Tuesday, July 20, 2010

Eating lessons


Ellie has been eating out of a spoon for just over a month now, and there are a few things I have noticed during that time.
  1. Every baby is different. Of course! Joshua pretty much just started eating... just like that! He gobbled up whatever I gave him, and I kind of scoffed at the books that said my baby was likely to only eat a teaspoon or two at first. Ellie is my dainty little girl; well, she is dainty in the amount that she eats, but maybe not so dainty in the way that she gets food all over everything in the process!
  2. Forget the bib. At least for now, there is really no point in using a bib when Ellie eats. Sure, it might protect the front of her outfit for awhile, but it is no match for my little girl! Even though I am the one holding the spoon, Ellie somehow manages to get food on her hands, her feet, and her arms. Of course, when you are a baby, anything that is on your hands will get everywhere else. Therefore, by the end of her meal that is usually less than 1/4 cup of mush, her bib is soaked with food, there is crusted rice mush deep in the folds of her neck, in her hair, and on the chair around her. Oh, Ellie! So I find that removing her clothes and fashioning a "bib" for the chair out of a receiving blanket is the way to go for now!
  3. How quickly we forget and move into toddler mode!

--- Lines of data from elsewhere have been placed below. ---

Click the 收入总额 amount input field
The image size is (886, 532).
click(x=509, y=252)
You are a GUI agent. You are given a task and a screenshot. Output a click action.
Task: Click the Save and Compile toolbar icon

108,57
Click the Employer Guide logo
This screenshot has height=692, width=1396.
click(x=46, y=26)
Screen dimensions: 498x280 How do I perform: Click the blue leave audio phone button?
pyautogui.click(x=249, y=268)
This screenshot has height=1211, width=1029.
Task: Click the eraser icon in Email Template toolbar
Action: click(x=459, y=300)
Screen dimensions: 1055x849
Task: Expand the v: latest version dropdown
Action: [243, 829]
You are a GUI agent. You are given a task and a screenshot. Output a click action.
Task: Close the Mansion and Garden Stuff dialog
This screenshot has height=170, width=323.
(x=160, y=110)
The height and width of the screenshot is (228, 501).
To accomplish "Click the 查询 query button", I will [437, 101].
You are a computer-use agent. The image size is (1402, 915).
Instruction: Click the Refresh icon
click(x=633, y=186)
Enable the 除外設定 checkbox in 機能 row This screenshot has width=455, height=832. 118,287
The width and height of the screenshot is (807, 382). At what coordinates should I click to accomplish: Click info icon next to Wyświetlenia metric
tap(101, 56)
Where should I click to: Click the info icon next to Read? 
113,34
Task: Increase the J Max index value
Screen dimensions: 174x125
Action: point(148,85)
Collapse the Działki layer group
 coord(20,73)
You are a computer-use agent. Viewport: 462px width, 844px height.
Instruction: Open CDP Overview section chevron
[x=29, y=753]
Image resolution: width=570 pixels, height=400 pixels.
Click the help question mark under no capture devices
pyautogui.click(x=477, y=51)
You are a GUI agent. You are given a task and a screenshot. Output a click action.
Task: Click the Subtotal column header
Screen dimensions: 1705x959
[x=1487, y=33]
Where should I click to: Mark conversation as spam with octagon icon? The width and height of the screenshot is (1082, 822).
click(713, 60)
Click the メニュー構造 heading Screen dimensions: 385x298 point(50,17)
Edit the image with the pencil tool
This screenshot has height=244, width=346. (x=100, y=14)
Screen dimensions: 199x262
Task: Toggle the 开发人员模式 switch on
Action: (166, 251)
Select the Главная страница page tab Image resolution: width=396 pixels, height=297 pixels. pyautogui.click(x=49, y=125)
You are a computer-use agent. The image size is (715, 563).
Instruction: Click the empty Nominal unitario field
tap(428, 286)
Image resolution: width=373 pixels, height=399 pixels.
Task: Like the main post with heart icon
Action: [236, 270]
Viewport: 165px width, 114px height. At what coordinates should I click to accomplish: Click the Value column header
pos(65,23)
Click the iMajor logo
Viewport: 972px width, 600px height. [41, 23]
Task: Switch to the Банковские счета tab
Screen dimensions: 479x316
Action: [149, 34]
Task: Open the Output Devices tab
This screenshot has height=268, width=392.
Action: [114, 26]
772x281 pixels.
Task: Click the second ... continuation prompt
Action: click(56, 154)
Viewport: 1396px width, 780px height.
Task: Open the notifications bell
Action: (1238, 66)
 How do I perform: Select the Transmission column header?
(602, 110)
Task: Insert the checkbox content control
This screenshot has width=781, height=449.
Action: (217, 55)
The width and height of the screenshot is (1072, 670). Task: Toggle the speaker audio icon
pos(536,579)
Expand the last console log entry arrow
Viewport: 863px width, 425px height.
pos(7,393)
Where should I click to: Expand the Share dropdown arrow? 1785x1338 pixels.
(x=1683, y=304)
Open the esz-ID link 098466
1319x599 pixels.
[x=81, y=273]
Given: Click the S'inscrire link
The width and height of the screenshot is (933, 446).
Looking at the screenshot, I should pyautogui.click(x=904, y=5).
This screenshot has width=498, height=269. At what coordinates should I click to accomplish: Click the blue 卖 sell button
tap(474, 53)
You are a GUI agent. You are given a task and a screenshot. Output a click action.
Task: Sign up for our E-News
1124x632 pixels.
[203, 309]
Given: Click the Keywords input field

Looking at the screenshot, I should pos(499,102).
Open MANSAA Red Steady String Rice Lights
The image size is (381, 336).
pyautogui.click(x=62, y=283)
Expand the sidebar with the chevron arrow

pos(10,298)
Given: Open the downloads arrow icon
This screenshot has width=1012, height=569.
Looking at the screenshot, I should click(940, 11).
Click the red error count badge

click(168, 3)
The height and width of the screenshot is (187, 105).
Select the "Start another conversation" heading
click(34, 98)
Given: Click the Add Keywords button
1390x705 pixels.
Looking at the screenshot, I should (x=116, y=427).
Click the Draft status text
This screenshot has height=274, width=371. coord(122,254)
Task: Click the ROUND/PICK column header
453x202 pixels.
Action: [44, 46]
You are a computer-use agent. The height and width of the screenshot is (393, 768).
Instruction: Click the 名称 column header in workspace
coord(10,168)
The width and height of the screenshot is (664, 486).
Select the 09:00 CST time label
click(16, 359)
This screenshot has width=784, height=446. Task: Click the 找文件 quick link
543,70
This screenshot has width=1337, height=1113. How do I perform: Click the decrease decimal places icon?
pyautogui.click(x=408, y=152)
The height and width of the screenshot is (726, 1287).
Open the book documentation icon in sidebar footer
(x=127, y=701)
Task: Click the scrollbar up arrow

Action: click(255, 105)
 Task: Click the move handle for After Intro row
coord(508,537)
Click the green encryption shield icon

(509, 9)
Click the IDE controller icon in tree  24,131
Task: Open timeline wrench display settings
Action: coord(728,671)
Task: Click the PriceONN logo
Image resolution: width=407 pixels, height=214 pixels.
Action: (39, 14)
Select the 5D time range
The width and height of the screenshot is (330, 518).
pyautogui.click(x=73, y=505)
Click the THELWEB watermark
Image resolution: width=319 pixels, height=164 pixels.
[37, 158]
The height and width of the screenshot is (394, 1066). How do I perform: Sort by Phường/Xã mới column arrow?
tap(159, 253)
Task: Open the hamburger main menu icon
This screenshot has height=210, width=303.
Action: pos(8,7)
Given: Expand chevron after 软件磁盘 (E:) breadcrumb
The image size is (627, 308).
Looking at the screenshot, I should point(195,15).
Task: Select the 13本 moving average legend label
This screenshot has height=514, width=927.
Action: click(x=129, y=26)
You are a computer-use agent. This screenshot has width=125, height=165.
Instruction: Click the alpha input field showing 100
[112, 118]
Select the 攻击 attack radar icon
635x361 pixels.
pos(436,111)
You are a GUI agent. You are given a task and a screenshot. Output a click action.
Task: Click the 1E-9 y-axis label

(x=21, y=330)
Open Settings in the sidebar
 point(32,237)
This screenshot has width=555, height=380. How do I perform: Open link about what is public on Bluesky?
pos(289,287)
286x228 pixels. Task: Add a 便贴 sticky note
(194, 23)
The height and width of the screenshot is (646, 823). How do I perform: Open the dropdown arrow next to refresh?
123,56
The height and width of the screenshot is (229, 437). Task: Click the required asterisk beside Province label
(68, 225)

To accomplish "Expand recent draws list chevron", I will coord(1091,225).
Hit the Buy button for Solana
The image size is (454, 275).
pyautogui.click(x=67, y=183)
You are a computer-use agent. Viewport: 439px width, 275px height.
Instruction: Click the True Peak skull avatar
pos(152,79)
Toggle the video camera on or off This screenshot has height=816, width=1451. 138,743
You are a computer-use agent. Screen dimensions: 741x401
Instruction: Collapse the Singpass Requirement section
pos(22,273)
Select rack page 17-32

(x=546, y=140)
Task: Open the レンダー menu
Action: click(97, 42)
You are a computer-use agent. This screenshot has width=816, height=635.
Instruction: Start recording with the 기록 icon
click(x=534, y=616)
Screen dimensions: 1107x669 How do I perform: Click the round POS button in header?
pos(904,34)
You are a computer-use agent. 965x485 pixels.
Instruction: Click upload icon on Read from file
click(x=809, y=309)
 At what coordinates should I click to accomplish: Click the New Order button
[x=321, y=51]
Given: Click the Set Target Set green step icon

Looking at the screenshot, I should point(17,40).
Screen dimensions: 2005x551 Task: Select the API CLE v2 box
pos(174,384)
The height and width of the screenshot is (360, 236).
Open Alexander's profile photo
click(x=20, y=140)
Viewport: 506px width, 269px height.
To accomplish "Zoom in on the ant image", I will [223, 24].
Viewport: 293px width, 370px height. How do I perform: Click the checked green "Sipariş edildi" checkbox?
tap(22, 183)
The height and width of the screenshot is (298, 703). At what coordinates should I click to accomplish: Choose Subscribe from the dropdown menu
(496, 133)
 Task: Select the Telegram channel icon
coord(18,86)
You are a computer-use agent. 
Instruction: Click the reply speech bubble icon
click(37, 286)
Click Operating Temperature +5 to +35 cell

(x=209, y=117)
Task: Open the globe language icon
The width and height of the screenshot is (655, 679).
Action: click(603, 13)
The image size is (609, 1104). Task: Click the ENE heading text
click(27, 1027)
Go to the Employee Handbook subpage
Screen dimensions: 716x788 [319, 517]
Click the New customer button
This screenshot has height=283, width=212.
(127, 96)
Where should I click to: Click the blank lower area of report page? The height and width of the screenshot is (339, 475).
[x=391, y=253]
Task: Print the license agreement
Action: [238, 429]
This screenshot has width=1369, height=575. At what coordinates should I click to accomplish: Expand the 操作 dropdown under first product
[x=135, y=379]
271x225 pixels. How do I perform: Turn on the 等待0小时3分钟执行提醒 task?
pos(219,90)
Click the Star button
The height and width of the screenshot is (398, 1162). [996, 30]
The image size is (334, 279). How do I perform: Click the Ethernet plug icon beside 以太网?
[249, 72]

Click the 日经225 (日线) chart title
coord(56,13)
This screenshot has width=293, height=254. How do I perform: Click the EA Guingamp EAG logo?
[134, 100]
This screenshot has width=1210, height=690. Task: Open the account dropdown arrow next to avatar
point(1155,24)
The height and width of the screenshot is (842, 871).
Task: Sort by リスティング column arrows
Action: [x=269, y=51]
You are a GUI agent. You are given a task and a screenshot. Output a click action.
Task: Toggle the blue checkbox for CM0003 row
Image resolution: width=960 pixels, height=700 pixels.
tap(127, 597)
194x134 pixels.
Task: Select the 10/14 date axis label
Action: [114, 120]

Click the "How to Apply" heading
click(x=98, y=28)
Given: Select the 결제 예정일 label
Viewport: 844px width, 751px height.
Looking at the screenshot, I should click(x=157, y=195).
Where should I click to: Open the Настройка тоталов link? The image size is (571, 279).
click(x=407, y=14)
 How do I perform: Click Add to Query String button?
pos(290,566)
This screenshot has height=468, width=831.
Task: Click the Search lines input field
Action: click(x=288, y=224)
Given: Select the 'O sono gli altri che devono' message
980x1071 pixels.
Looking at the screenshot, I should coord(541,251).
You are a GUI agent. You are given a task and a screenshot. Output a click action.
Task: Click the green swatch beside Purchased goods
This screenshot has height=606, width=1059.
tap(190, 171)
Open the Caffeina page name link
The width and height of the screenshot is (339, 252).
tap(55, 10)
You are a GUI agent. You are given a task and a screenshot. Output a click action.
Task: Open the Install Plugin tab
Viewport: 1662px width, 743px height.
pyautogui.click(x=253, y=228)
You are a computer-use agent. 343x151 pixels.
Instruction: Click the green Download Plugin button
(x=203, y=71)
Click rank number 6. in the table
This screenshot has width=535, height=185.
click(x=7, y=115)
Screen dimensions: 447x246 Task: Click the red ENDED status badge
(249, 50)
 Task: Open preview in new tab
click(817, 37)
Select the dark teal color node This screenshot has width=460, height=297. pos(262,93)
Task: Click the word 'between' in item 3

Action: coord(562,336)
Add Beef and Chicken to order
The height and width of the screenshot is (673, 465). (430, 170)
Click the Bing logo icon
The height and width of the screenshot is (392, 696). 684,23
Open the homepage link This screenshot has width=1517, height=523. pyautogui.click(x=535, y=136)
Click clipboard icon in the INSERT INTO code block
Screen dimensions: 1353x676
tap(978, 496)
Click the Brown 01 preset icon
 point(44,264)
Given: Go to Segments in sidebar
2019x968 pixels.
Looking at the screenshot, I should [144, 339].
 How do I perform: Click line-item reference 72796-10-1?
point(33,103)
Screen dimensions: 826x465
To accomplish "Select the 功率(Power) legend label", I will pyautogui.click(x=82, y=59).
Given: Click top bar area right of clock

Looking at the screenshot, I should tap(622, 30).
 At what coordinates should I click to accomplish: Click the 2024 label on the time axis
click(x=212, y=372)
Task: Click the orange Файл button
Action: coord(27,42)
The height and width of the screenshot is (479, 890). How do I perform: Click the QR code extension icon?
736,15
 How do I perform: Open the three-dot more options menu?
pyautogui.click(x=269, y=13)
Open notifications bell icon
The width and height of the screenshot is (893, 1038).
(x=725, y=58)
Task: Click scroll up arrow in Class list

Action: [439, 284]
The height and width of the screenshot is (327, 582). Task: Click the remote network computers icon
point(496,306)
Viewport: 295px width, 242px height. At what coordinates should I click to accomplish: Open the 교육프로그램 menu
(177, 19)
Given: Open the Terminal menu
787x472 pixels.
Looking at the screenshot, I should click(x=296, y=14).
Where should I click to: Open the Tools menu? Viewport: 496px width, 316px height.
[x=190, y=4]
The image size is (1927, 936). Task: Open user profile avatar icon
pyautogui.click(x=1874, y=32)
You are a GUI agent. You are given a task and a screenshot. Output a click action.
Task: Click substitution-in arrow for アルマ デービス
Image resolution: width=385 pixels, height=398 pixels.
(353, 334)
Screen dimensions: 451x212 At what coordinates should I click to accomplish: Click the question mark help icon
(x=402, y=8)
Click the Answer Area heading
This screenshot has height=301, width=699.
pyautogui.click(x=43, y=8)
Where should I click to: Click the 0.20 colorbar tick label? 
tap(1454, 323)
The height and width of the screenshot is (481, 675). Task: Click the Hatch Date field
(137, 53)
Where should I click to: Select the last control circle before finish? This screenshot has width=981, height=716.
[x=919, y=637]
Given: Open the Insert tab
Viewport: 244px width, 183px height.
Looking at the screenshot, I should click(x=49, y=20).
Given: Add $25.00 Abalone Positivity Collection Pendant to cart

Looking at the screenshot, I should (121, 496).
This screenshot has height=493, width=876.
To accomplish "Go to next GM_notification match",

Joshua didn't take his first bites very long ago, but I am amazed at how much I have forgotten about the beginning stages of eating! I puree the food a LOT longer than I had to for Joshua when I stopped making it. Ellie's bites hardly seem like bites at all because they are so tiny, and everything is an experiment... from the amount of food I prepare to watching her reaction to different flavors to the position and chair we use at mealtime. It also takes a LONG time to feed a learning baby! I have said good-bye to leisurely quiet meals for awhile, but I have to allow Ellie to eat at her leisure, for sure! I catch myself ending the meal at times because I am just tired of being patient rather than because she seems like she is finished! (But don't worry, I am getting more patient and feeding her more food!)